Newspaper in Liberty, Missouri

Courier-Tribune is a weekly newspaper in Liberty, Missouri.

== History ==
Courier-Tribune traces its earliest roots back to the Liberty Tribune, known colloquially as the "Lib Trib", founded in April 1846 by Robert Hugh Miller. Miller, who was 19 years old at the time, used a loan of $5,000 to start the paper. The paper was founded as a Whig newspaper. Miller ran the newspaper for 40 years.

The Liberty Tribune was originally published as The Weekly Tribune between April 4, 1846, and July 9, 1852, but changed its name to Liberty Weekly Tribune beginning with the July 16, 1852 issue. The name was again changed in 1860 to The Liberty Tribune beginning with the August 17, 1860 issue.

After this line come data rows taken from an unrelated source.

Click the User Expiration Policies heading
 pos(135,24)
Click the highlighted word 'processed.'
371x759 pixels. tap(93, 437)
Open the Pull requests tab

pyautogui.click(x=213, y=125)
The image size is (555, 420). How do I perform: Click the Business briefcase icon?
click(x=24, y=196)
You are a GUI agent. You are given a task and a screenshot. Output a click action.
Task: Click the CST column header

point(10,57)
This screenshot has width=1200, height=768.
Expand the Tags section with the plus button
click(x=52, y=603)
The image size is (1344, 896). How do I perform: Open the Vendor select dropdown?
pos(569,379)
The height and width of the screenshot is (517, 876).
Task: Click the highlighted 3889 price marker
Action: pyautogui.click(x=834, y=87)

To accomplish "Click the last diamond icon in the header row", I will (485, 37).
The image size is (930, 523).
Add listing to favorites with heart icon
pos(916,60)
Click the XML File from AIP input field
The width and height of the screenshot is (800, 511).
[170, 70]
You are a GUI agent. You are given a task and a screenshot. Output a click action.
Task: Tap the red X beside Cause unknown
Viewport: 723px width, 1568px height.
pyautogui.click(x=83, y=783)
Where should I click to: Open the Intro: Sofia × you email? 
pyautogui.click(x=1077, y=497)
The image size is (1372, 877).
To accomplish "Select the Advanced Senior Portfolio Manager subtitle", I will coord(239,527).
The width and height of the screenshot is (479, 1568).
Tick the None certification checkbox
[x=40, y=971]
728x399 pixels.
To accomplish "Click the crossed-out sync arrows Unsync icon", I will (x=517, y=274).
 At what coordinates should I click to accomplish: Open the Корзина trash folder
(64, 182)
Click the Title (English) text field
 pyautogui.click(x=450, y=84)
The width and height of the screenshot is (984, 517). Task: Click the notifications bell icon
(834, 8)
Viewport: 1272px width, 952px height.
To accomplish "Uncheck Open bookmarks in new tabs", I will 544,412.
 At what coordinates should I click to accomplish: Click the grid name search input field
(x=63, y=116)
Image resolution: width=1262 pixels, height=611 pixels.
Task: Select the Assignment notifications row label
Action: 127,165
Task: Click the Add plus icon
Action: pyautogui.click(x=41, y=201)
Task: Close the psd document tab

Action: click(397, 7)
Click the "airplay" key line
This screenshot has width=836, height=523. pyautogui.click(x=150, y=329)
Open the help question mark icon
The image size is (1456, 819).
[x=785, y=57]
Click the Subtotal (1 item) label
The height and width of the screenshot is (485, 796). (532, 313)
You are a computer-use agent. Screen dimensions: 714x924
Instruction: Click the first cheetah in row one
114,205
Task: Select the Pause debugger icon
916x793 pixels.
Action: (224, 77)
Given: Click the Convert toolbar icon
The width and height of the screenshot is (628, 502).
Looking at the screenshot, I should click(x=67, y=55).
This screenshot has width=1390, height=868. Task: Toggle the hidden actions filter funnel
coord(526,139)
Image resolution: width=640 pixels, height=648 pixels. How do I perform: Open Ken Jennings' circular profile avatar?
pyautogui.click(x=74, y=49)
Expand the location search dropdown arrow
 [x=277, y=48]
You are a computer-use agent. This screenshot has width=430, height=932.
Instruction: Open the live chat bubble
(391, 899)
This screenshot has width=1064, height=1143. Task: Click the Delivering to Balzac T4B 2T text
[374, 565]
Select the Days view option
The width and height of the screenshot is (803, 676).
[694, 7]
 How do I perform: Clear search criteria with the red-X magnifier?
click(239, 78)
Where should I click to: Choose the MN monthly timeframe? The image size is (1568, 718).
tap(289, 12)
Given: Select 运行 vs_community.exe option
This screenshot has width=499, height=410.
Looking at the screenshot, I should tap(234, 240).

From 1890 to 1929, the paper was published by owner, editor and publisher Irving Gilmer. For a short time, during the Spanish–American War in 1898, the Liberty Tribune was published daily.

In February 2017, the Liberty Tribune merged with sister publications The Kearney Courier and The Smithville Herald to form the Courier-Tribune. The consolidated weekly newspaper was owned by St. Joseph-based News-Press & Gazette Company. At the time of its merger, the Liberty Tribune was the longest continuous weekly newspaper being published in Missouri under the same name.

In August 2023, the Courier-Tribune was sold to CherryRoad Media.

== Archive ==
The Missouri Digital Heritage Collection, hosted by the Missouri Secretary of State, currently includes scanned copies of the Liberty Tribune from 1846 to 1848, 1852–1867, 1869–1878, 1880, 1882, and 1883.